Strictly speaking, the classic Spanish cocktail sangria contains red wine, a sweet drink such as lemonade, a touch of brandy and a handful of chopped fruits. However, sangria is a drink with many variations that may feature white wine, orange juice, honey or ginger beer. You may certainly include champagne in sangria. It creates a more bubbly but highly refreshing summer cocktail.
What to Add
There are almost as many sangria ingredient variations as there are Spaniards in Barcelona. A general rule for the liquid ingredients is three parts wine or champagne to one part juice and two parts lemonade. Add about an ounce or 2 of brandy or triple sec for every bottle of champagne. The sharpness of citrus fruit goes well with champagne, but you may also add other types of fruit, including peaches, sliced apple and blueberries. A mix of fruits makes the flavors more complex and refreshing.
Mix It Up
Sangria starts with the base. Set up a large punch bowl and pour in the non-alcoholic ingredients, such as the lemonade and orange juice. Chop up and add the fruit. Bruise and lightly mash any harder fruits, such as apples and peaches, to help mix the flavors. Drop in the brandy shot, then add chilled champagne last. Pour it in slowly, to prevent it from fizzing up, and stir it gently to combine all of the ingredients. Add ice to keep it nice and cold.
Serve It Up
Because champagne and some lemonades are carbonated, drink the champagne sangria as soon as possible after mixing. Refrigerating it overnight will leave you with a flat drink that's lost its verve. If you like your drink light on fruit, pour the sangria into champagne glasses to enjoy the bubbles. If you prefer a few chunks of peach or citrus in your sangria, use tumblers or punch glasses.

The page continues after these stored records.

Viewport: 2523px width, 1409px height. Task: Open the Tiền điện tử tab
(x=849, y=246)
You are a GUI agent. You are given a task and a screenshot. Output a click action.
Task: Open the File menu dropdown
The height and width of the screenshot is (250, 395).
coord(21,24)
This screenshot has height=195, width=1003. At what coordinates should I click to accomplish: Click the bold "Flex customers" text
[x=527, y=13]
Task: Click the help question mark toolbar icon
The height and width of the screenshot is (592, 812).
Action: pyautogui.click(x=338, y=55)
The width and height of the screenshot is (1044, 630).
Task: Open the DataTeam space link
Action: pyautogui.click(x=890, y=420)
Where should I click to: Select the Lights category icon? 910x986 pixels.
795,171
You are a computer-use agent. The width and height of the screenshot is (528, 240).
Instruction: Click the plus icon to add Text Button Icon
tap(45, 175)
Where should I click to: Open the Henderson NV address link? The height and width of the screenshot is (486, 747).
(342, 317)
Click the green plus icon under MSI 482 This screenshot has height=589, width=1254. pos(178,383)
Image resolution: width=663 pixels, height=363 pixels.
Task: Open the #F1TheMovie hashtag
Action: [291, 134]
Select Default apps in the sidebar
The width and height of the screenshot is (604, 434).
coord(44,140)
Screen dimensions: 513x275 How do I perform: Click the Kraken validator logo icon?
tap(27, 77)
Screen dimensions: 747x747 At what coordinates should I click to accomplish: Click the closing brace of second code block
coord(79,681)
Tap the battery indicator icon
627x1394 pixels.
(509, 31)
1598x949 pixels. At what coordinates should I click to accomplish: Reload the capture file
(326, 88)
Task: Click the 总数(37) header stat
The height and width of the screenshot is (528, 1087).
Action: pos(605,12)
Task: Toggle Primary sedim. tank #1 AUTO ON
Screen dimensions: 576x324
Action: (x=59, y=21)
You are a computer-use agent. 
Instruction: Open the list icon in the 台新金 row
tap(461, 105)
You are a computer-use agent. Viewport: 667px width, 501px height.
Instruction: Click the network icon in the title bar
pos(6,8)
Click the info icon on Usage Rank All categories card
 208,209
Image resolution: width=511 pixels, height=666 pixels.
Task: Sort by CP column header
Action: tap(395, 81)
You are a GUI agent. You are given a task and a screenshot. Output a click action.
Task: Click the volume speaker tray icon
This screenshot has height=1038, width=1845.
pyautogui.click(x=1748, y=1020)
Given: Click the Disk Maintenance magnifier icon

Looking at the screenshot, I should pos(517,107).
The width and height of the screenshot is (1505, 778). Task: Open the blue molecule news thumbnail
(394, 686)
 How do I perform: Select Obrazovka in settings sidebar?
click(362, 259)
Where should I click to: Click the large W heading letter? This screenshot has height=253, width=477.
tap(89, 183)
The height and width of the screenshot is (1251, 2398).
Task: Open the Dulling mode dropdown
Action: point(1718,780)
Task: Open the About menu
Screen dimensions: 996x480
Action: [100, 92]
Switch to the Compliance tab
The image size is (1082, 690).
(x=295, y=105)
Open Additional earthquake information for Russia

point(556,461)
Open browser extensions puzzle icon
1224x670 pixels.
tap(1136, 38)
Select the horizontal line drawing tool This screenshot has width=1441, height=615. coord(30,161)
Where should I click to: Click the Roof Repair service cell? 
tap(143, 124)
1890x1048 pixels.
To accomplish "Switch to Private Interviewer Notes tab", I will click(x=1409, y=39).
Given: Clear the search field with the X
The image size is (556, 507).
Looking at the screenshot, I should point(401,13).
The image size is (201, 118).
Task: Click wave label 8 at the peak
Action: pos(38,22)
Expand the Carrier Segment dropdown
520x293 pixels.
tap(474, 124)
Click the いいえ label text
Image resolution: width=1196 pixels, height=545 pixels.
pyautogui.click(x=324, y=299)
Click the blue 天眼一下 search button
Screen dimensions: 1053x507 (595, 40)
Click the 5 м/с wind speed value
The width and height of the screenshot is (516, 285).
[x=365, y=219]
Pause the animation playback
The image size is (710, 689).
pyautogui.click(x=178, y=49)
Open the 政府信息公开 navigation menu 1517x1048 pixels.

The fruit options for champagne sangria are almost limitless. Add 2 cups of chopped watermelon to create a colorful, fruity drink. Grapes and bananas also work well against the fizz of the champagne. Drop sprigs of mint in each glass for extra freshness. Switching the spirit from brandy to other options, such as Grand Marnier or orange liqueur, to create slightly different flavors.